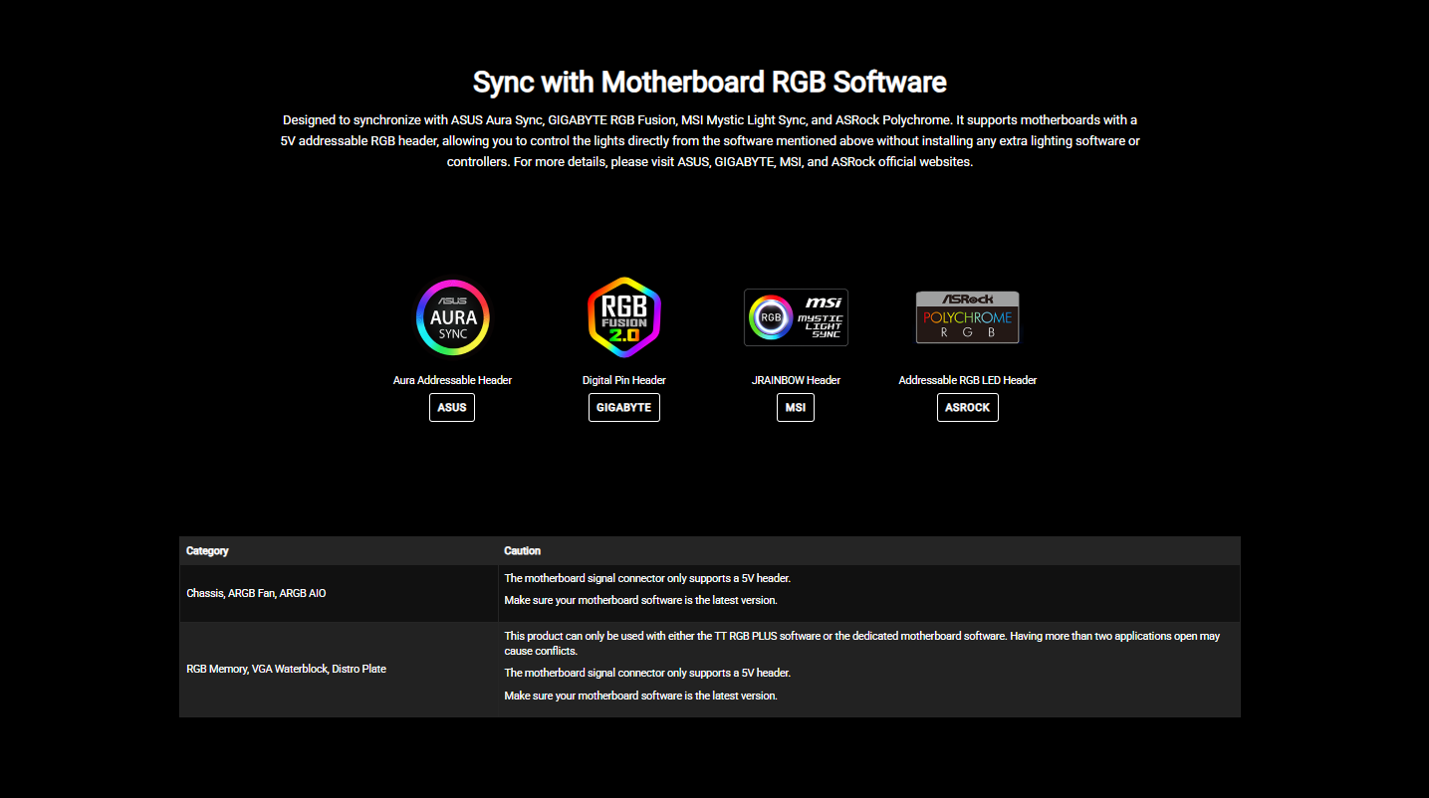Click the Category column header
This screenshot has width=1429, height=798.
point(207,551)
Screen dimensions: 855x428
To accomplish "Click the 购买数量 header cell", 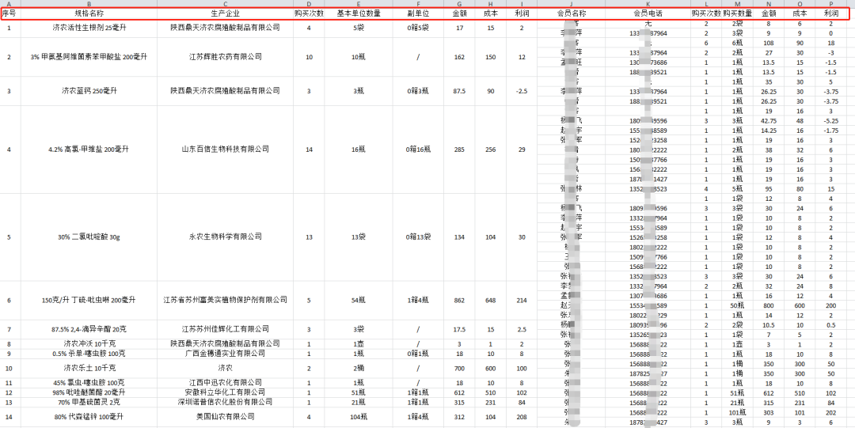I will [737, 14].
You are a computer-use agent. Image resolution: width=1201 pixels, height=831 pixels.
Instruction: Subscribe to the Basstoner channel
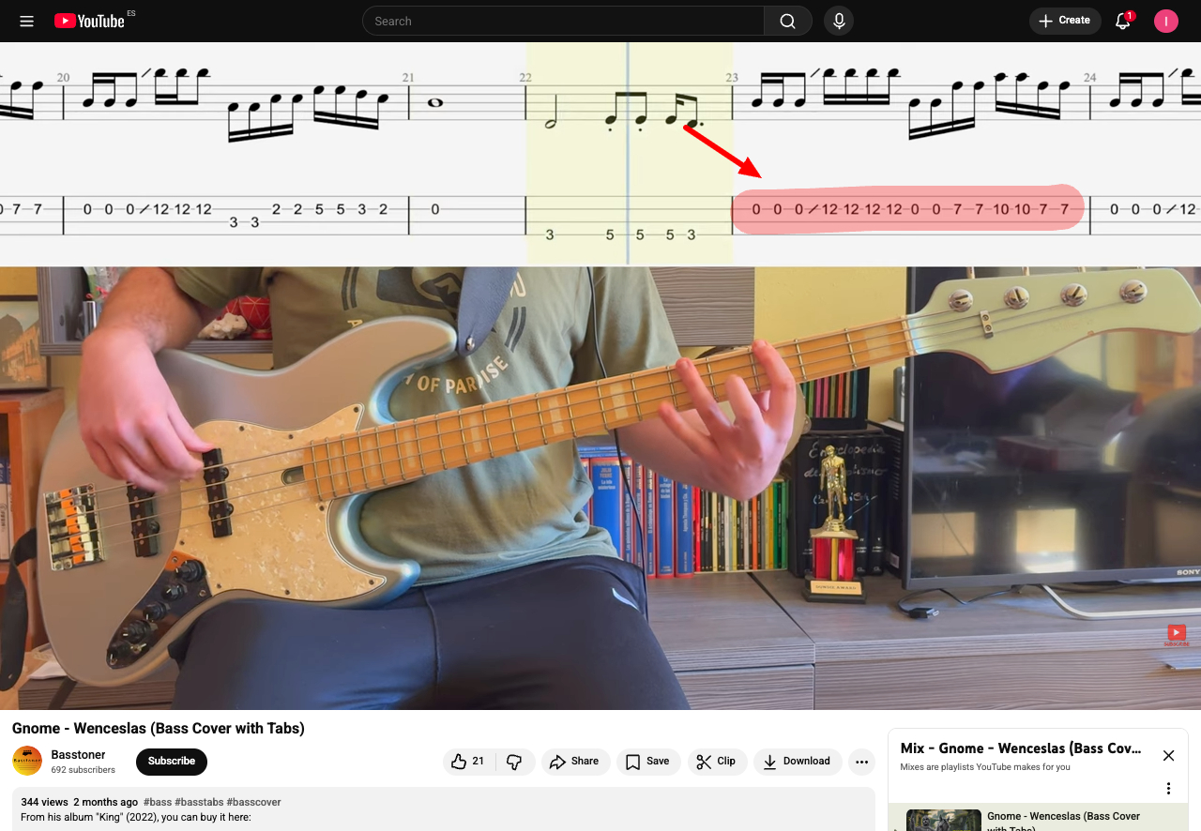pyautogui.click(x=172, y=762)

────────

EXERCISE GOAL: Repeat nothing but the lines from the one containing "You are a computer-use" through the end of the entries, exactly, and skip the pictures.

FINISHED EXERCISE:
You are a computer-use agent. Image resolution: width=1201 pixels, height=831 pixels.
Instruction: Subscribe to the Basstoner channel
pyautogui.click(x=172, y=762)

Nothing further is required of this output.